Any goat-human tension?
Going uphill, I found myself at the highest point in the herd. I looked up and everyone else had just stopped chewing and were all kind of staring at me. It felt a bit like the goats were sizing me up. That was the only time I was scared of the goats. I know they can break each other’s legs by getting the leg between their horns and twisting their horns. I was like, ‘Wow, I don’t really know how to fight like a goat, to butt heads.’
Did a fight happen?
No, no. I’d made a goat ally, this goat I’d just been hanging around with. This goat ally walked straight through the middle of this tense sort of group and it seemed like it diffused the situation. I just followed my goat ally, and then we all walked off together as a herd.

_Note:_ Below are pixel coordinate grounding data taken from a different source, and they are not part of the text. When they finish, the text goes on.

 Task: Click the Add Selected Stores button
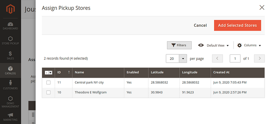[x=237, y=25]
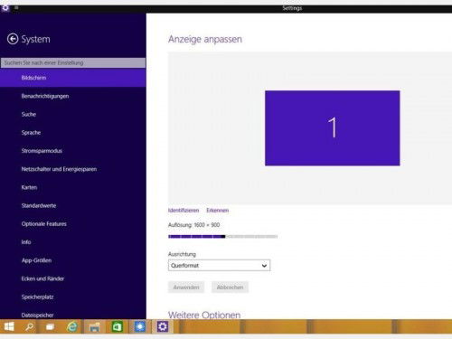The image size is (452, 339).
Task: Open the Querformat orientation dropdown
Action: (219, 266)
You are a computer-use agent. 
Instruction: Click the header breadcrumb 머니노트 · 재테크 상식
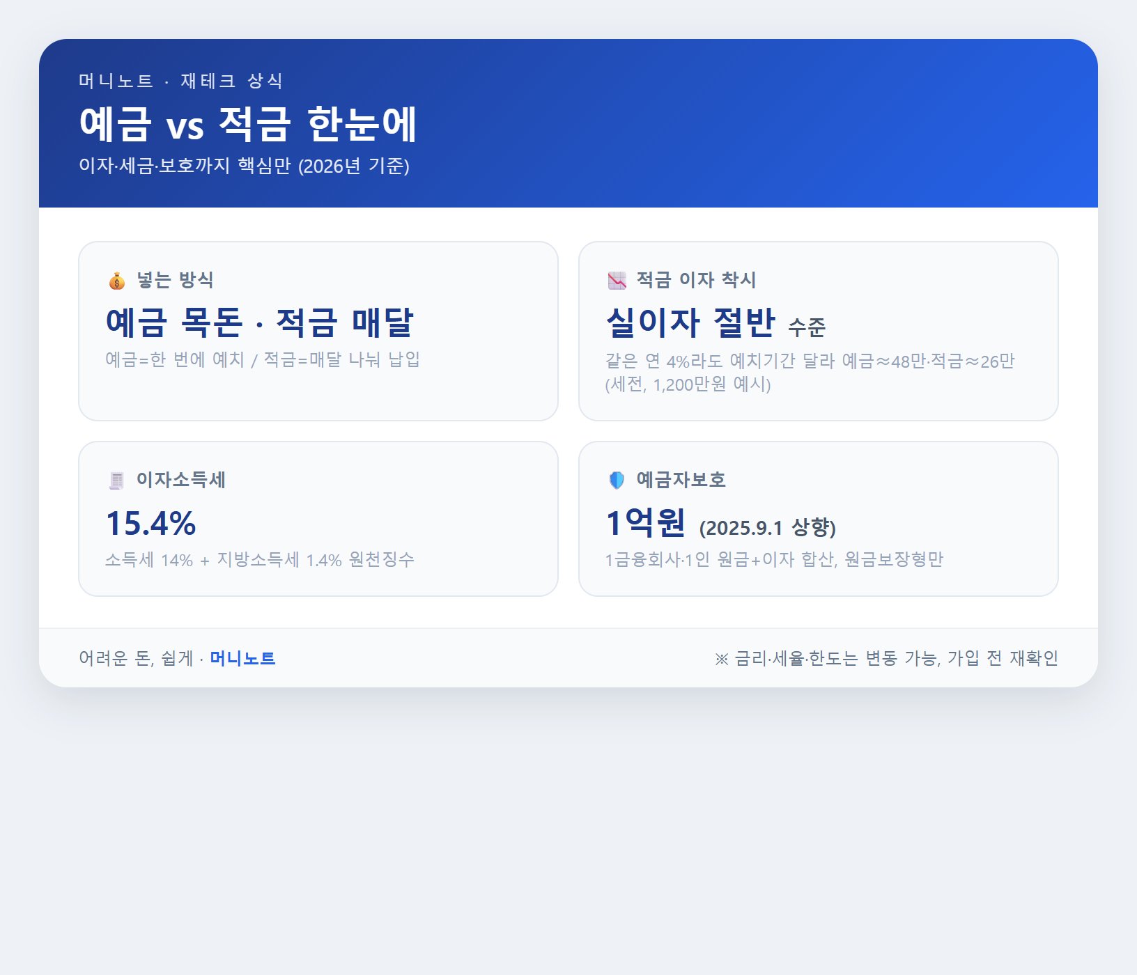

Did you learn anything about goat behavior?
I was trying to forget myself. I wasn’t trying to learn about them.
In the moments when you were a “goat,” what was it like?
I guess it was kind of meditative.
Do you have new respect for goats?
They’re just as evolved as humans. They’ve evolved to eat grass and travel down mountains extremely dexterously and survive in the wild, and I don’t think you quite realize how difficult that is. For all the technological power that we have, we’re still not close to being as good as a goat at going down a steep path.
They’re not a lower form of life. And they’re very good at being goats. But we’re very good at being humans and carrying shopping bags and philosophizing.
This is a very important question. In the book you say that goats go “Baa.” Isn’t it “Maaaaa?”
I had a conversation with the editor of the book. I stuck with “Baa” in the book but it really was like, “Wahmarhrrr.”
When do they make such utterances?
They tend to make sounds when they’re agitated or calling their young.
So they’re not big conversationalists?
No, they’re much more about smell and body posture.
Have you changed after your days as a goat? Do you, for example, worry less about stuff?
It’d be nice to be able to say, ‘Now, whenever I get worried or down, I just think, Thomas, be more the goat.’ But that’s one of the difficult things about feelings and being worried and depressed or whatever. It’s difficult to rationally think your way out of it.
Any plans to return to being a goat?
I’ve remade the back legs to be a bit more comfortable and help me balance my weight a little more. I’m kind of kneeling into [the new prosthetic rear legs]. It’s a bit more natural for a human.
I may go back to being a goat. I think I barely scratched the surface.